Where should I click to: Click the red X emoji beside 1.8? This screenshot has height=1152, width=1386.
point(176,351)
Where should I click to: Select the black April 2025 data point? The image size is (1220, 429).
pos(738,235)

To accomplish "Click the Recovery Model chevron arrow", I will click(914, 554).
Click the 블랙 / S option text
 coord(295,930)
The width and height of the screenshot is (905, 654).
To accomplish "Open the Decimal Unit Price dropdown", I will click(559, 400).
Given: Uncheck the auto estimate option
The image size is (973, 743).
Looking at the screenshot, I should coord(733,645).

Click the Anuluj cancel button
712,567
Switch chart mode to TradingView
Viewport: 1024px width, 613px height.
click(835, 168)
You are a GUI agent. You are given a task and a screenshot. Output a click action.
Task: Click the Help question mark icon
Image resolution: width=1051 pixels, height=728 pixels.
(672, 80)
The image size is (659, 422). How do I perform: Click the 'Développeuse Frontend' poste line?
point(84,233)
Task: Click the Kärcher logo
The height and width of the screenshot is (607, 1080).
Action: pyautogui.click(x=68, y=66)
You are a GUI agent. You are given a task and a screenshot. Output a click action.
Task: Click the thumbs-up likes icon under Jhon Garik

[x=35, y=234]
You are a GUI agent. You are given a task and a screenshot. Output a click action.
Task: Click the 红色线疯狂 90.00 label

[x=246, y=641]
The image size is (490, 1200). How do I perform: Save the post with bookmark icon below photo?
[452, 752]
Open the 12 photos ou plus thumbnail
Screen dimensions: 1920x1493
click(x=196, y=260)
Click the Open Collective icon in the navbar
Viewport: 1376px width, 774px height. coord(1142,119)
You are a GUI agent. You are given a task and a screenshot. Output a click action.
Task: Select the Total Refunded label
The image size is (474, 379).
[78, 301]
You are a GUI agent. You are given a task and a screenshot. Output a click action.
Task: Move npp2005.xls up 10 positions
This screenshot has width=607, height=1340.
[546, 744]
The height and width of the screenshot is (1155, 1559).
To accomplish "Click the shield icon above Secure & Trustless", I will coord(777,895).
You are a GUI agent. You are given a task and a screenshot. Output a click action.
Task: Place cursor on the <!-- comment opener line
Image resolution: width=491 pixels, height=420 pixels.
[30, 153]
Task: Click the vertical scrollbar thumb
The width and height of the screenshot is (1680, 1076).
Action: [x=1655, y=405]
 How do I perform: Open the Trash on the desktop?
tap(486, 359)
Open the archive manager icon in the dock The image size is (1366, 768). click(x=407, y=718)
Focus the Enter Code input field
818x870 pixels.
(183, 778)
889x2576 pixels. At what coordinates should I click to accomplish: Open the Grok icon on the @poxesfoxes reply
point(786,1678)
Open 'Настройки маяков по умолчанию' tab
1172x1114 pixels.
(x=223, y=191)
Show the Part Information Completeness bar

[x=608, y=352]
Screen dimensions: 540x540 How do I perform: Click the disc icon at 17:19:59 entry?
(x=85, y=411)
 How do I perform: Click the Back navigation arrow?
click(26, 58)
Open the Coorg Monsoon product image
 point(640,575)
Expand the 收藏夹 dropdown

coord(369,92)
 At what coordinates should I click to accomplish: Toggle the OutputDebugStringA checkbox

* * * *

**Work task**
From the first line to the last, repeat the records exactly.

**Solution for this problem**
Where should I click to: Click the red X emoji beside 1.8? This screenshot has height=1152, width=1386.
point(176,351)
Where should I click to: Select the black April 2025 data point? The image size is (1220, 429).
pos(738,235)

To accomplish "Click the Recovery Model chevron arrow", I will click(914, 554).
Click the 블랙 / S option text
 coord(295,930)
The width and height of the screenshot is (905, 654).
To accomplish "Open the Decimal Unit Price dropdown", I will click(559, 400).
Given: Uncheck the auto estimate option
The image size is (973, 743).
Looking at the screenshot, I should coord(733,645).

Click the Anuluj cancel button
712,567
Switch chart mode to TradingView
Viewport: 1024px width, 613px height.
click(835, 168)
You are a GUI agent. You are given a task and a screenshot. Output a click action.
Task: Click the Help question mark icon
Image resolution: width=1051 pixels, height=728 pixels.
(672, 80)
The image size is (659, 422). How do I perform: Click the 'Développeuse Frontend' poste line?
point(84,233)
Task: Click the Kärcher logo
The height and width of the screenshot is (607, 1080).
Action: pyautogui.click(x=68, y=66)
You are a GUI agent. You are given a task and a screenshot. Output a click action.
Task: Click the thumbs-up likes icon under Jhon Garik

[x=35, y=234]
You are a GUI agent. You are given a task and a screenshot. Output a click action.
Task: Click the 红色线疯狂 90.00 label

[x=246, y=641]
The image size is (490, 1200). How do I perform: Save the post with bookmark icon below photo?
[452, 752]
Open the 12 photos ou plus thumbnail
Screen dimensions: 1920x1493
click(x=196, y=260)
Click the Open Collective icon in the navbar
Viewport: 1376px width, 774px height. coord(1142,119)
You are a GUI agent. You are given a task and a screenshot. Output a click action.
Task: Select the Total Refunded label
The image size is (474, 379).
[78, 301]
You are a GUI agent. You are given a task and a screenshot. Output a click action.
Task: Move npp2005.xls up 10 positions
This screenshot has width=607, height=1340.
[546, 744]
The height and width of the screenshot is (1155, 1559).
To accomplish "Click the shield icon above Secure & Trustless", I will coord(777,895).
You are a GUI agent. You are given a task and a screenshot. Output a click action.
Task: Place cursor on the <!-- comment opener line
Image resolution: width=491 pixels, height=420 pixels.
[30, 153]
Task: Click the vertical scrollbar thumb
The width and height of the screenshot is (1680, 1076).
Action: [x=1655, y=405]
 How do I perform: Open the Trash on the desktop?
tap(486, 359)
Open the archive manager icon in the dock The image size is (1366, 768). click(x=407, y=718)
Focus the Enter Code input field
818x870 pixels.
(183, 778)
889x2576 pixels. At what coordinates should I click to accomplish: Open the Grok icon on the @poxesfoxes reply
point(786,1678)
Open 'Настройки маяков по умолчанию' tab
1172x1114 pixels.
(x=223, y=191)
Show the Part Information Completeness bar

[x=608, y=352]
Screen dimensions: 540x540 How do I perform: Click the disc icon at 17:19:59 entry?
(x=85, y=411)
 How do I perform: Click the Back navigation arrow?
click(26, 58)
Open the Coorg Monsoon product image
 point(640,575)
Expand the 收藏夹 dropdown

coord(369,92)
 At what coordinates should I click to accomplish: Toggle the OutputDebugStringA checkbox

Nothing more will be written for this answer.